━━ SUPPLIED DATA

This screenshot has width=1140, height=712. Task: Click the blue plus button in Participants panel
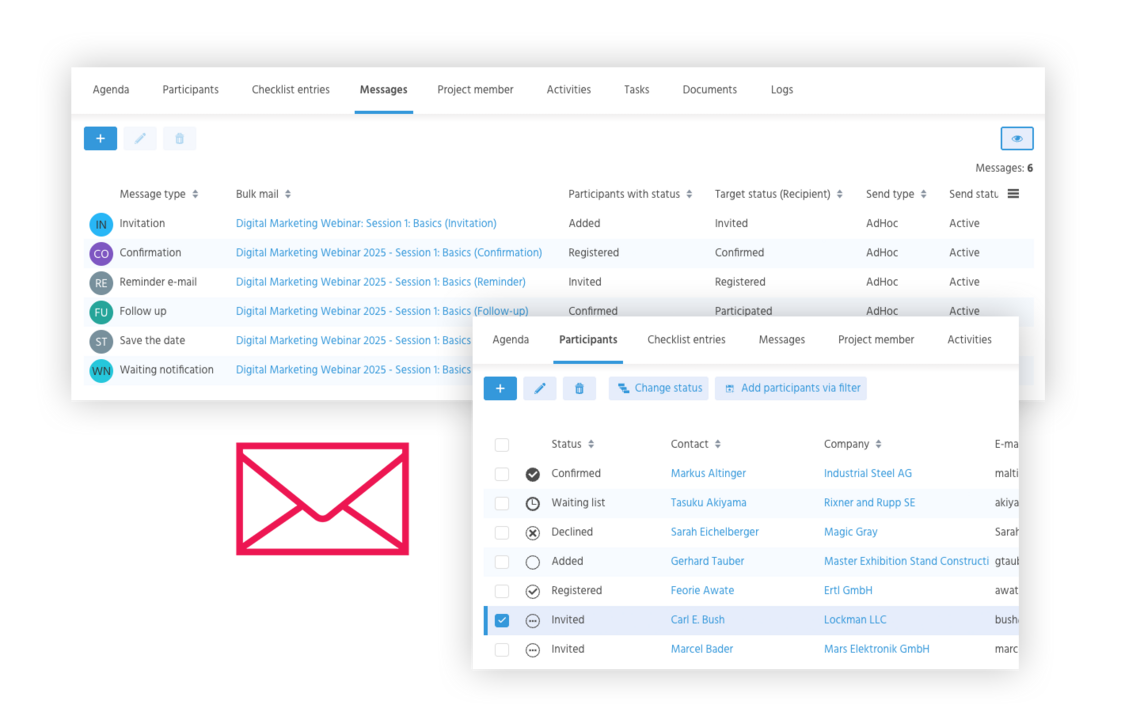[500, 388]
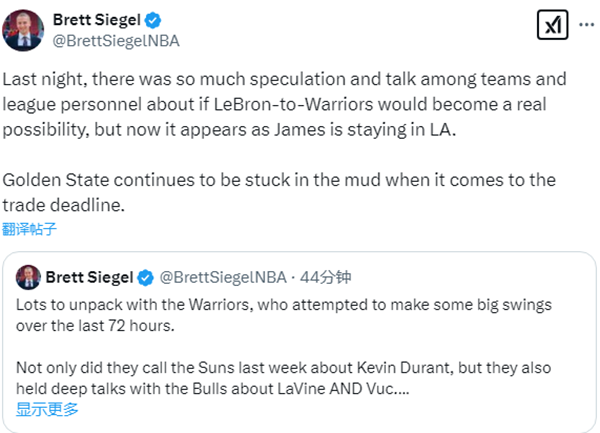Click 翻译帖子 to translate the post
The width and height of the screenshot is (600, 433).
(29, 229)
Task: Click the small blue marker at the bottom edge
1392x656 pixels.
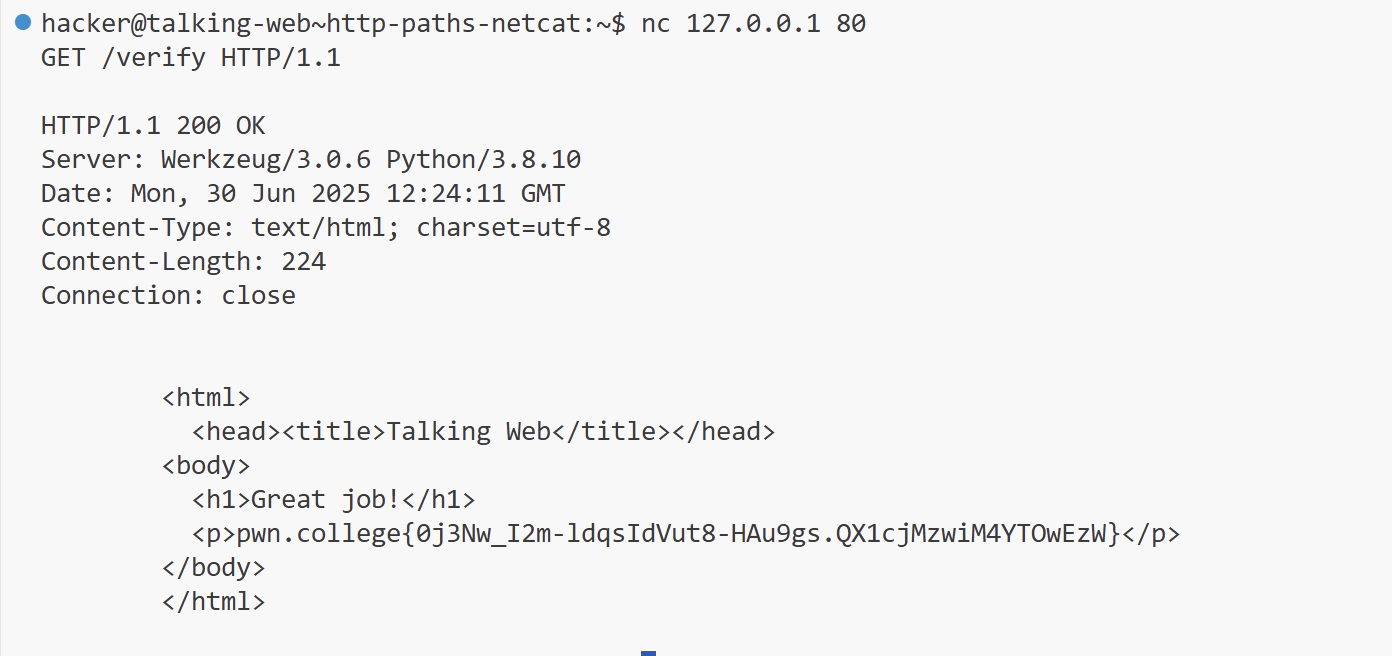Action: pos(648,652)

━━━━

§ **TRY IT**: An exact, word-for-word copy of the records is expected, with no pictures in it.

§ **TASK ANSWER**:
This screenshot has width=1140, height=712. Task: Click the blue plus button in Participants panel
[500, 388]
Click 翻译帖子 to translate the post
The width and height of the screenshot is (600, 433).
(29, 229)
Task: Click the small blue marker at the bottom edge
1392x656 pixels.
Action: pos(648,652)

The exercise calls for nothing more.